Hors donc, quelques jours avant le temps narratif de la presente histoire, les six heros dont nous suivons les aventures avec palpitation depuis quelques pages déjà s’etaient retrouvés dans une taverne, par hasard, et avaient discutaillé le bout de gras pendant un moment devant une chope de biere, avant de decouvrir qu’ils avaient tous une passion commune pour l’aventure sous toutes ses formes et qu’ensemble, ils representeraient un fier parti d’aventuriers comme on en voit dans les contes, les legendes, les fabliaux et toutes ces conneries destinées a l’epoque a canaliser l’imagination et l’energie débordante d’une jeunesse en mal de reperes. Et alors qu’ils projetaient mille plans fous pour partir en quete d’aventure et d’exploits, sans trop savoir ou ils iraient il faut bien le dire, leur etait venu un employeur, barde de son etat, qui leur avait promis tresors et merveilles s’ils partaient avec lui prendre d’assaut les couloirs obscurs de la Tour ou l’on penetre l’epee basse (nommee ainsi d’une part car cela introduisait une contrepeterie stupide dans le recit, et d’autre part en raison de la petite taille de la porte d’entree, qui interdisait a quiconque de penetrer dans l’edifice l’epee haute. Ceci dit, la petite taille de la porte d’entree interdisait egalement a quiconque de penetrer dans l’edifice le tabouret haut, mais dans ce cas la contrepeterie ne marchait plus, et je ne me suis pas creuse les meninges pendant trente minutes pour en trouver une originale en vain.) Les sept personnages avaient donc créé la Compagnie de la Tour Qui Contrepete, et etaient partis en direction de la foret gravement maudite des hauts de Totheunaut ou se situait ladite tour, ce genre de batiment malefique se rencontrant rarement en centre ville. Or, il advint qu’en cours de route, six de nos sept personnages crurent bon de rebaptiser leur compagnie en memoire du septieme, mais tel n’est point notre propos pour l’instant. C’etait donc dans un but purement materialiste que ces nobles jeunes gens etaient partis conquerir l’un des avant-postes du mal, et pas, comme auraient pu le croire certains lecteurs mal informés, pour soutenir le Téléthon. Accompagnons donc nos cinq survivants jusqu’à la porte d’entrée du donjon (qui pour une fois en était bien un, car donjon en francais ne veut pas dire souterrains pleins de monstres mais bien tour) et régalons-nous, car voici enfin le moment le plus attendu de n’importe quel partie de jeu de roles (avec, once again, LA MEULE !).

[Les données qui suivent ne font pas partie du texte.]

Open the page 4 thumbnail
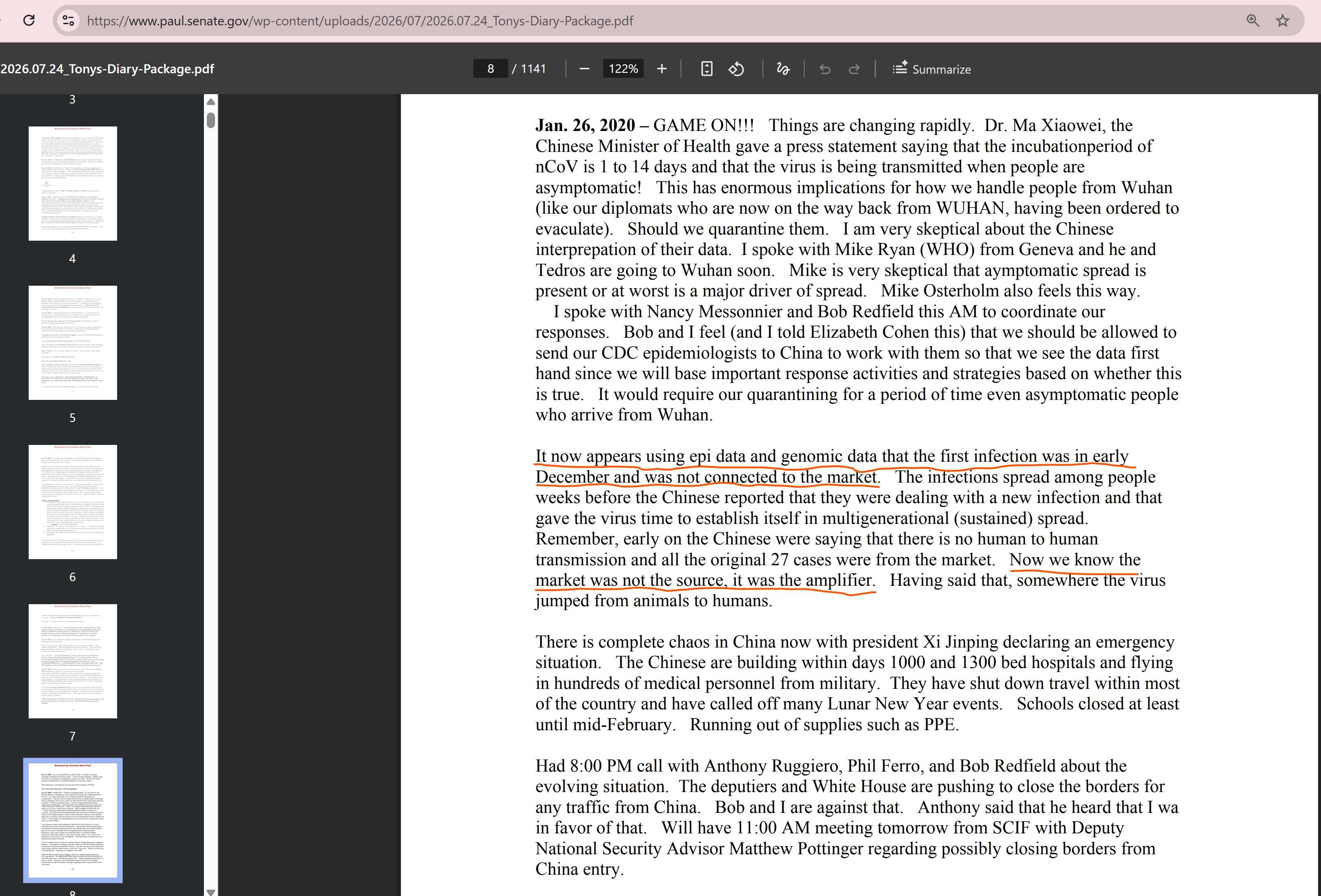Screen dimensions: 1321x896 (x=73, y=183)

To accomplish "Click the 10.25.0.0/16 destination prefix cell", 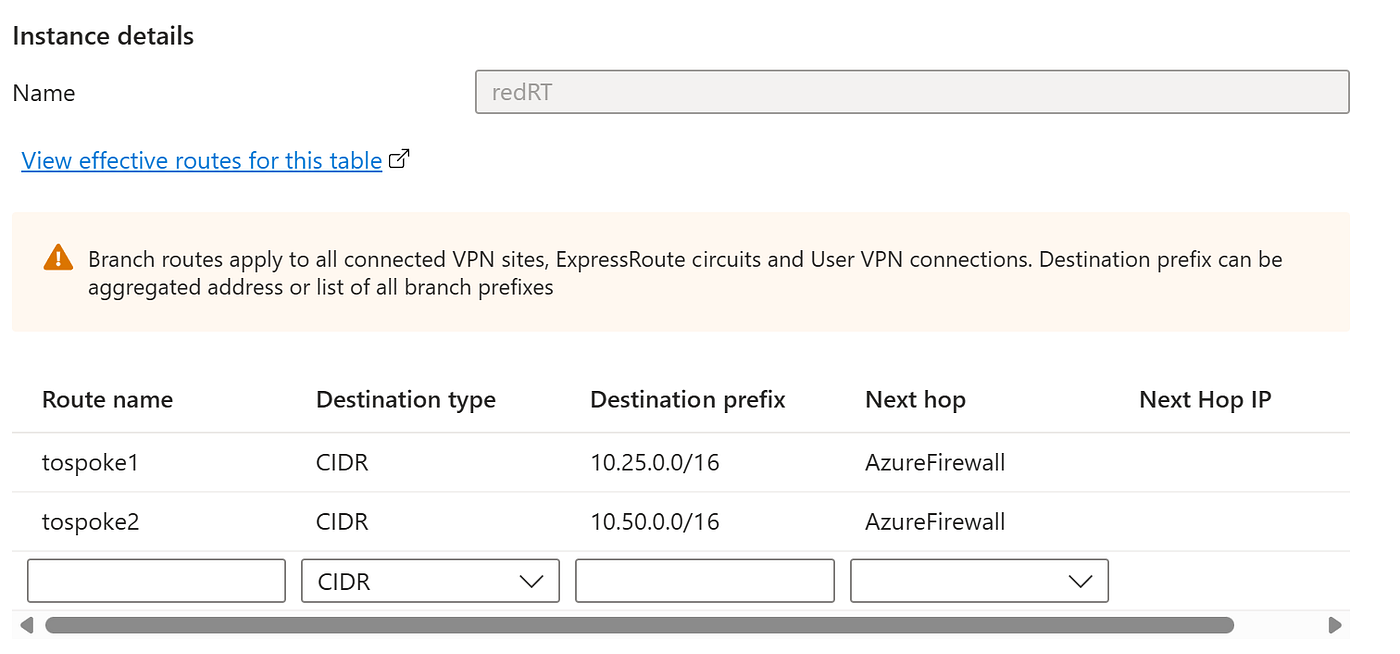I will (655, 462).
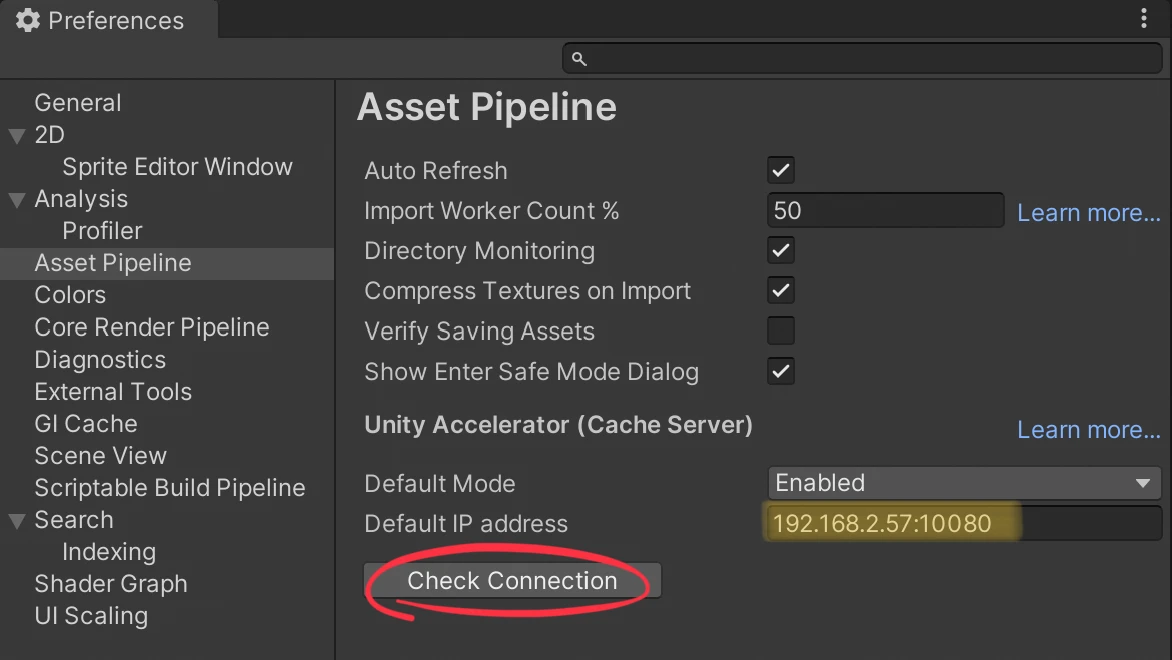Click the Default IP address field

pyautogui.click(x=964, y=524)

- Bon. Et qu’est-ce qu’on fait maintenant ?

- Tu veux faire quoi ? Frapper a la porte ?

- Ah oui je la connais celle-la. Ah ah, mort de rire ! Et tu te souviens quand le Nain…

- Qu’est-ce qu’il a le Nain ?

- Ouais, bref. On va entrer, quoi. Perina, a toi l’honneur.

- Laissez passer l’experte. Le temps de vous ouvrir cette serrure… Et toi Ferog cesse de murmurer « critique, critique ! » dans mon dos, je t’ai entendu.

- Je parlais de la situation de notre pauvre ami Tyrcevon, dont le cadavre se morfond au fond du pré des vaches, la-bas, le pauvre.

- C’est ca. Et mon cul c’est du poulet ?

- Ah ca…

En quelques minutes, les doigts experts (en bien des choses) de la voleuse noire avaient fait leur travail, et Perina poussa bientôt la porte en s’exclamant :

- Si j’ai pas un bonus apres ca… Elle etait compliquée, la gueuse ! Apres vous messieurs-dame.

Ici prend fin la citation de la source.